## Passage provided
The Biggest Coverup of the American Revolution

WE ALL KNOW THAT THE DECLARATION OF INDEPENDENCE, adopted 249 years ago today, proclaims that “all men are created equal,” and that the brave members of the Second Continental Congress pledged “our Lives, our Fortunes and our sacred Honor” to the cause of separation from Britain.

But largely forgotten amid the Declaration’s historically consequential opening and its stirring conclusion is the true heart of the document: its laundry list of twenty-seven grievances against King George III. The representatives in Philadelphia sought to explain to Britain and the world why Americans demanded independence. This catalogue assembled by the Declaration’s drafter, 33-year-old Virginia delegate Thomas Jefferson, was designed to clinch the case.

Most of the points detail the monarch’s interference with the colonists’ courts and assemblies, but perhaps the most serious charge was that he “ravaged our Coasts, burnt our towns, and destroyed the lives of our people.” Within these short phrases lies the biggest patriot coverup of the war, one in which Jefferson was intimately involved—and one perpetuated long after the Revolutionary War was won.

THERE IS NO DISPUTING that King George III’s military forces treated New England’s coastal towns harshly at the start of the conflict. At the Battle of Bunker Hill in June 1775, redcoats torched the Boston suburb of Charlestown to prevent patriot snipers from targeting their troops during the bloody fight.

That fall, in retaliation for a deadly patriot attack on a Royal Navy ship in Maine, Admiral Samuel Graves, writing from Boston Harbor on July 6, ordered a fleet under Captain Henry Mowat “to lay waste burn and destroy such Sea Port towns as are accessible to His Majesty’s ships” in the northern province. On October 17, Mowat gave the residents of Falmouth—today’s Portland—two hours to evacuate. The subsequent bombardment and landing parties left most of its four hundred buildings in ruin and nearly half the population of 2,500 homeless.

The Biggest Coverup of the American Revolution

Topographical view of the burning of Portland (then Falmouth), Maine by Lieutenant Henry Mowat on October 18, 1775. (Courtesy of the Osher Map Library and Smith Center for Cartographic Education, University of Southern Maine.)

## Short exercise A
Condense the paragraph of the article beginning "But largely forgotten" into a short bulleted list that keeps its main facts.
## Short exercise B
Echo word for word the stretch of the article that opens with the words containing "But largely forgotten" and closes with "clinch the case.".
The entries that follow aren't needed for either task.

## Entries for locating words and elements
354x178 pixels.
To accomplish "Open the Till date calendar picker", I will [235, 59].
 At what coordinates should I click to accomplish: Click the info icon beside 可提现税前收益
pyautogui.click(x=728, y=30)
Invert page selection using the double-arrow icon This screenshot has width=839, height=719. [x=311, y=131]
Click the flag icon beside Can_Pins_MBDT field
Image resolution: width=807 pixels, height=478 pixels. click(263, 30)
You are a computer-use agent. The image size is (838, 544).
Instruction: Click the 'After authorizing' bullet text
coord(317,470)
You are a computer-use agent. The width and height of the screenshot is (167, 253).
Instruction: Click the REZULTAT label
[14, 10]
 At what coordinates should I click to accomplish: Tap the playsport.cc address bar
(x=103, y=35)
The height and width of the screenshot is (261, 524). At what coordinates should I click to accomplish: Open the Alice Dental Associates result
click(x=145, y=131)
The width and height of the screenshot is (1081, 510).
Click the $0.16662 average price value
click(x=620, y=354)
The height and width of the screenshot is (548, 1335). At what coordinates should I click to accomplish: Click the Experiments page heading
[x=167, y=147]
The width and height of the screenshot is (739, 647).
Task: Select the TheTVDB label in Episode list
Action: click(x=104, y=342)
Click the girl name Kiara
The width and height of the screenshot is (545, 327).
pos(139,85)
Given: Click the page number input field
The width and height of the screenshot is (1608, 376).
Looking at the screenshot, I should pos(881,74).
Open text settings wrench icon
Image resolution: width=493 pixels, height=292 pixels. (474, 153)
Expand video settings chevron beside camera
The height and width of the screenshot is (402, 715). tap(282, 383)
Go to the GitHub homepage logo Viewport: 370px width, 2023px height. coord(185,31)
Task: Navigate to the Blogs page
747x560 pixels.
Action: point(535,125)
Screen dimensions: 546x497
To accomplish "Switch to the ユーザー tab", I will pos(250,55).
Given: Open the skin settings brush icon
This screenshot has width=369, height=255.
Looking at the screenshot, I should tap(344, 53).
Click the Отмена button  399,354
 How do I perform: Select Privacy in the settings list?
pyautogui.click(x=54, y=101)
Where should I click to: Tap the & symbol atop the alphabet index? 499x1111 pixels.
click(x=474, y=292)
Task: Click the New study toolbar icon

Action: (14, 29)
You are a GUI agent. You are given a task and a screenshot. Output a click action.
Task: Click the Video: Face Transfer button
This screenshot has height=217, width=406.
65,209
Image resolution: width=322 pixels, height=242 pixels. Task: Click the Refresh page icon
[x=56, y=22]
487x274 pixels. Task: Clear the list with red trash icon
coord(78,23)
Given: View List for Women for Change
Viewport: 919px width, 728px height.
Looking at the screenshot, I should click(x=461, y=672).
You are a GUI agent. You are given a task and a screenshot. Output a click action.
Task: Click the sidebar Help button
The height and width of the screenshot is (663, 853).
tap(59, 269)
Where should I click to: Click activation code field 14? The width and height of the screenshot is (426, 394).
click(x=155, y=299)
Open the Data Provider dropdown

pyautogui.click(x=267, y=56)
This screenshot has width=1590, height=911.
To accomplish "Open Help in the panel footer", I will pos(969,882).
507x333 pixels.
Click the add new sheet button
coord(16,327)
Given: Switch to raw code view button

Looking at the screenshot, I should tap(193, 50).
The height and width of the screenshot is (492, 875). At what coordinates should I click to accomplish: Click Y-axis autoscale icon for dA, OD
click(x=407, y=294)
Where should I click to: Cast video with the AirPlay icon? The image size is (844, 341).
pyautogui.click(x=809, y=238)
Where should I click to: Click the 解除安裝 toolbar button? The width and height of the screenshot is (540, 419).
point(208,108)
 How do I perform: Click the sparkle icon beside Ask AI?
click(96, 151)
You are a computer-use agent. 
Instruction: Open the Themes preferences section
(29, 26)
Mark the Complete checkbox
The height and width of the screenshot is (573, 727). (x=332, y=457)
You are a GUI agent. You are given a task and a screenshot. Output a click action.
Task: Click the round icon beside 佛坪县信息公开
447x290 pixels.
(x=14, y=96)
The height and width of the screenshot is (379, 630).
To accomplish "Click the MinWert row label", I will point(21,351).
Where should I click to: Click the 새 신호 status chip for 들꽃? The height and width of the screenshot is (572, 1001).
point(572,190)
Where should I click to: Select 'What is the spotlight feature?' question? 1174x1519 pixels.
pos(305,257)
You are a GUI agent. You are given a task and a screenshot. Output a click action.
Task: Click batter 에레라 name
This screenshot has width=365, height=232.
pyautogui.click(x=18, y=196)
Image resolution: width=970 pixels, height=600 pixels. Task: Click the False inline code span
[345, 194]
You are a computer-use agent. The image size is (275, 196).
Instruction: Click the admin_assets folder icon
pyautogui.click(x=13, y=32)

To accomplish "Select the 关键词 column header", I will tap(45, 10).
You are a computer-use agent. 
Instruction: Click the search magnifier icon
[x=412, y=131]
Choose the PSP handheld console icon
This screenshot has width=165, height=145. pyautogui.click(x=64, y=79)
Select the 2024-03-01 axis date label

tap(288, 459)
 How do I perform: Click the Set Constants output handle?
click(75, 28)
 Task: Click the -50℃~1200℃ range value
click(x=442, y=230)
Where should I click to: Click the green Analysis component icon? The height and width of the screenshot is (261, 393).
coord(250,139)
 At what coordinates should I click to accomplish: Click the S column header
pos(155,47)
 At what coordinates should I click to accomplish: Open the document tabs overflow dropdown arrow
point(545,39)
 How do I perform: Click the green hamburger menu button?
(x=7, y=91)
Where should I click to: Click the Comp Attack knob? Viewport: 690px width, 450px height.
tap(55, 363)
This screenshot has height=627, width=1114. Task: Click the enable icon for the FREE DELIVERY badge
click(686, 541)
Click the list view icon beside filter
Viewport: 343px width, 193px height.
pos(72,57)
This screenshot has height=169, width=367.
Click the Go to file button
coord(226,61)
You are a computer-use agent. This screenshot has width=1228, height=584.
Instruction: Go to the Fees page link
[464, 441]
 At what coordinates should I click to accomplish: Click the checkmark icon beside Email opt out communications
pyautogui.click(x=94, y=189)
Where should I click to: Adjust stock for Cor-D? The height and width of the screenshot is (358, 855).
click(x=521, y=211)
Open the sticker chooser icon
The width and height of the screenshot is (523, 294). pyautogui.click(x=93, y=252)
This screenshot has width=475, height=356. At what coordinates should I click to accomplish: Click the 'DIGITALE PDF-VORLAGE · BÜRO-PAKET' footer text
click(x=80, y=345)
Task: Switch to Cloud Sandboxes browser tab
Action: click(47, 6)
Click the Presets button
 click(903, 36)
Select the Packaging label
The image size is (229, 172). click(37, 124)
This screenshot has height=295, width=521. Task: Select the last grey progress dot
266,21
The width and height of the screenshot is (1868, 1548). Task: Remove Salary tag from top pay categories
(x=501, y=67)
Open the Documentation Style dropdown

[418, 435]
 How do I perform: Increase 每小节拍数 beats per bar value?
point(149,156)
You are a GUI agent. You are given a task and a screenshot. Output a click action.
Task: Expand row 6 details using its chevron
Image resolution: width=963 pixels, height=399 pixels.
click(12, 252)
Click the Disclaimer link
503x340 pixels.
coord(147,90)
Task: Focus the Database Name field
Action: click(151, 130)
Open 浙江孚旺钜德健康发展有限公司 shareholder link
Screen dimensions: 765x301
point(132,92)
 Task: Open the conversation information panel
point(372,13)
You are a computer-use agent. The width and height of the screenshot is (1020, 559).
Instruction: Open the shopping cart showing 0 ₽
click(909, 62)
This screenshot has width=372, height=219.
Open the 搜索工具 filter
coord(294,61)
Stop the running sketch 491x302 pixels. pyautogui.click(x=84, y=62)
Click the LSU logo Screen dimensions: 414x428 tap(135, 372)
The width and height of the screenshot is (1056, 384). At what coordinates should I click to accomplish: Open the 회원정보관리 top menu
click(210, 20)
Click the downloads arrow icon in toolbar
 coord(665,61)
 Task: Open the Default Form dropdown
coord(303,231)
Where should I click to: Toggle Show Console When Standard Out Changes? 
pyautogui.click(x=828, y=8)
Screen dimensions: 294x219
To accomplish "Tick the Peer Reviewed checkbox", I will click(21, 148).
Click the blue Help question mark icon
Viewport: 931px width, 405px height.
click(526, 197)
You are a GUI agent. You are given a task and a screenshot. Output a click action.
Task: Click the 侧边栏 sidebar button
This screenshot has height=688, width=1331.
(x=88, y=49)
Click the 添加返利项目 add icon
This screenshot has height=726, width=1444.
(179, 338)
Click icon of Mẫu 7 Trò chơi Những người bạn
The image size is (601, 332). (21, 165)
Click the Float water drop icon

## Exercise response A
- The Declaration's true heart is often overlooked: a list of twenty-seven grievances against King George III.
- The representatives in Philadelphia wanted to explain to Britain and the world why Americans demanded independence.
- Thomas Jefferson, the 33-year-old Virginia delegate who drafted the Declaration, put the list together to clinch that case.

## Exercise response B
But largely forgotten amid the Declaration’s historically consequential opening and its stirring conclusion is the true heart of the document: its laundry list of twenty-seven grievances against King George III. The representatives in Philadelphia sought to explain to Britain and the world why Americans demanded independence. This catalogue assembled by the Declaration’s drafter, 33-year-old Virginia delegate Thomas Jefferson, was designed to clinch the case.